What you are asked to do →
Revise the lines below by changing "chevron arrow" to "caret" and keeping everything else the same. Leave the pictures out of your answer.
<<<<
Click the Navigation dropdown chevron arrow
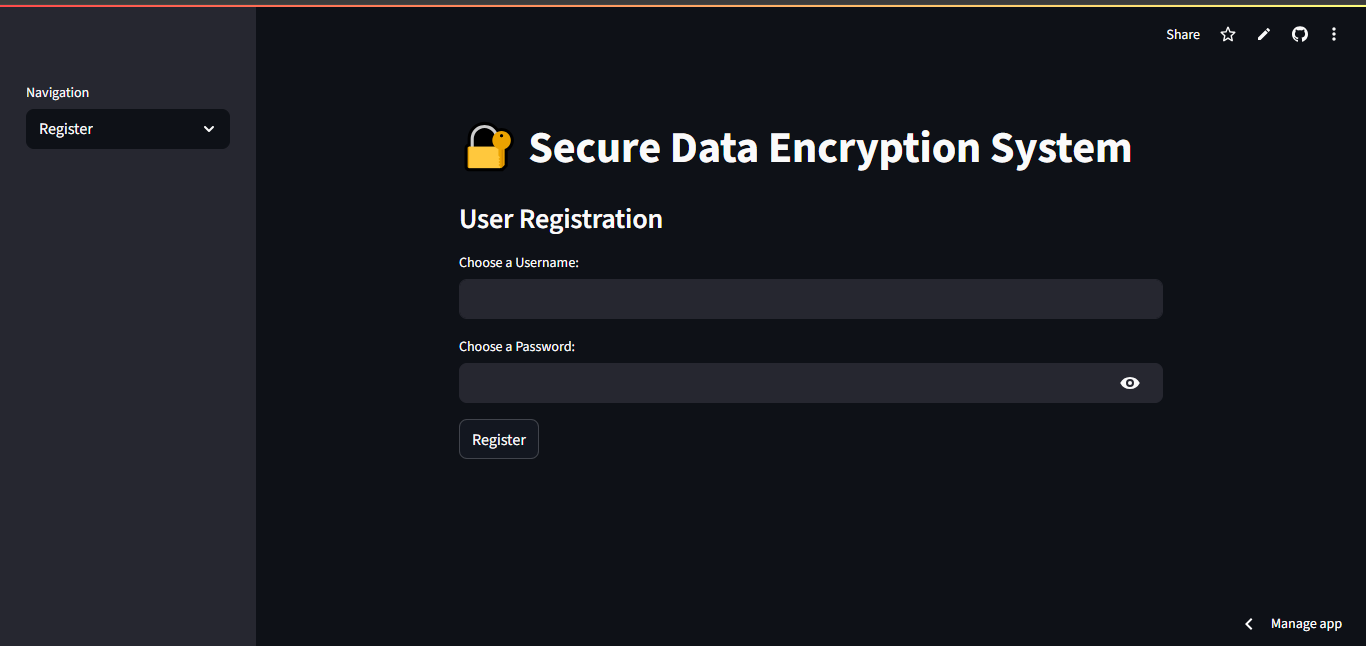1366x646 pixels. click(x=209, y=129)
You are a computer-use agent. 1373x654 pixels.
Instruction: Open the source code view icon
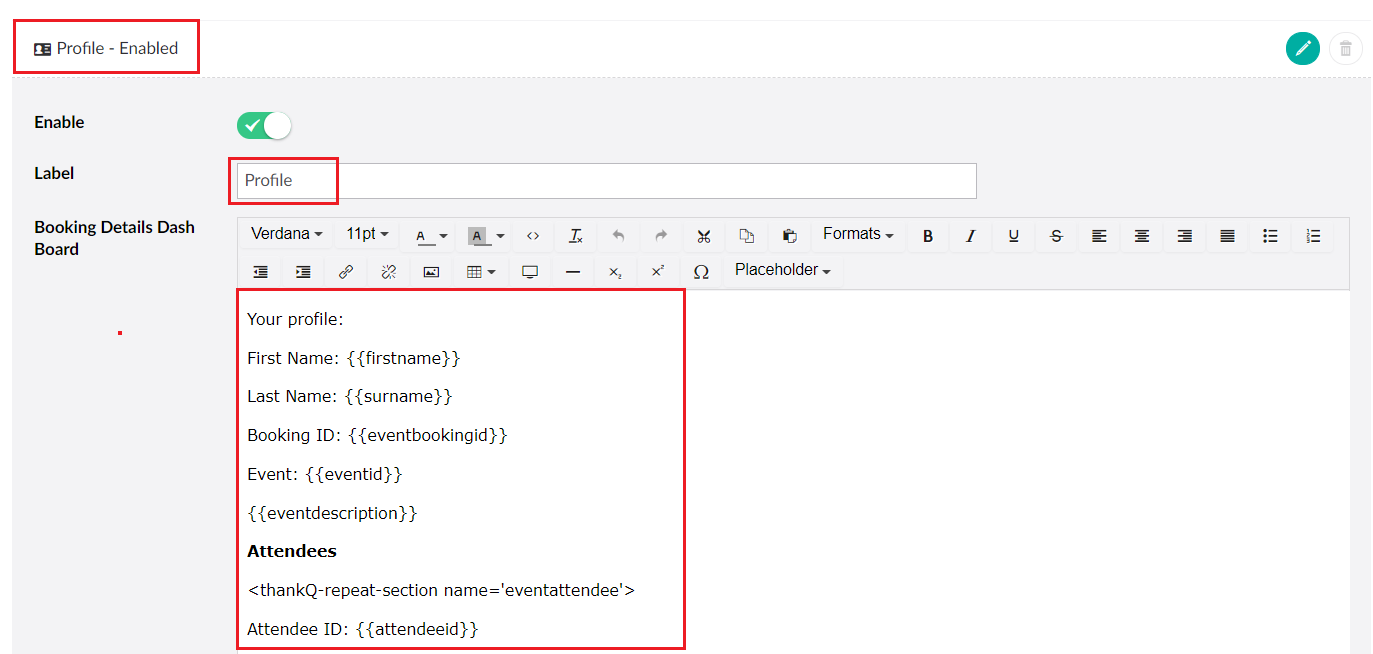click(x=533, y=236)
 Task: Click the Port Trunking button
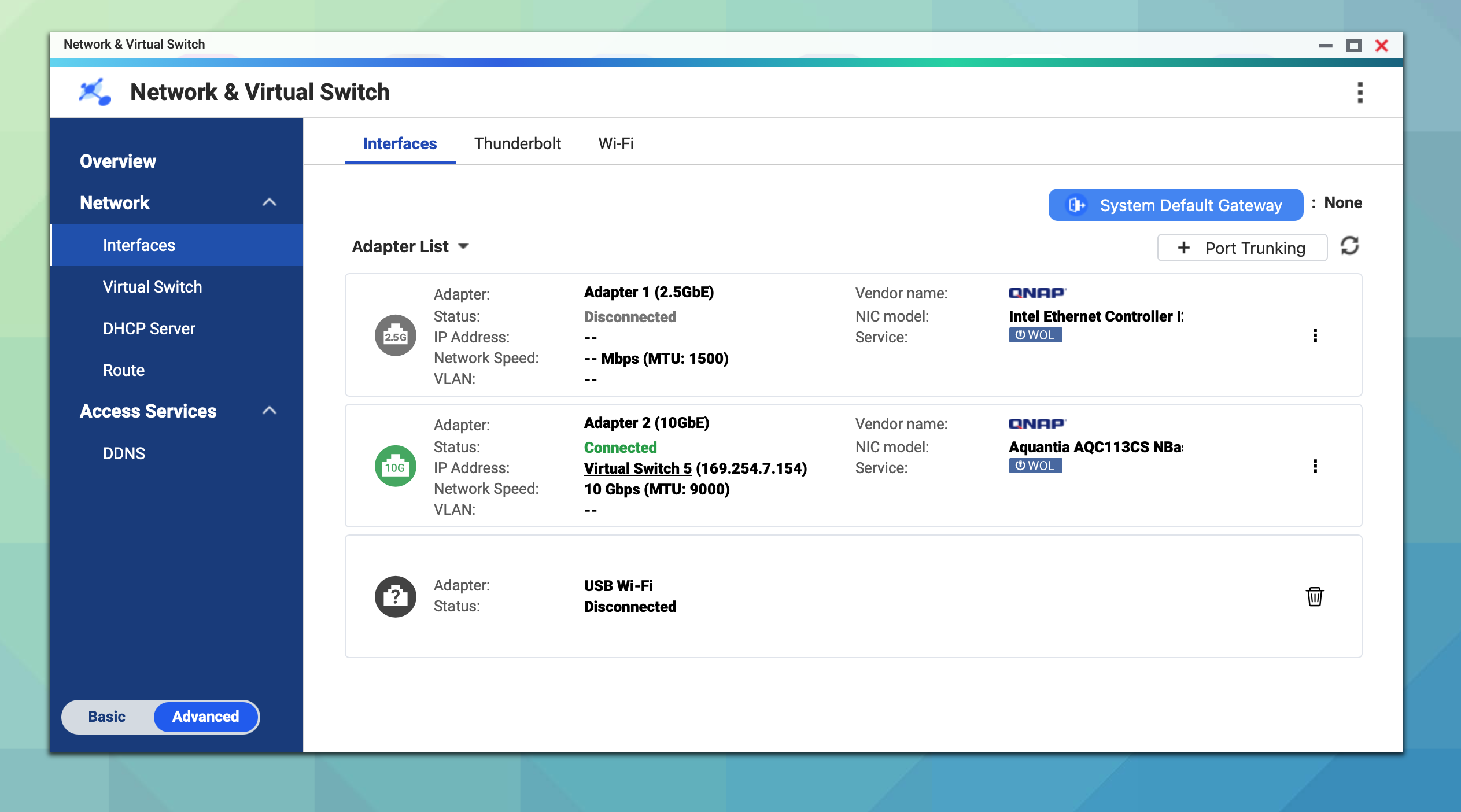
>>>>
Answer to the problem →
Click the Navigation dropdown caret
1366x646 pixels. click(x=209, y=129)
You are a computer-use agent. 1373x654 pixels.
Instruction: Open the source code view icon
click(x=533, y=236)
 Task: Click the Port Trunking button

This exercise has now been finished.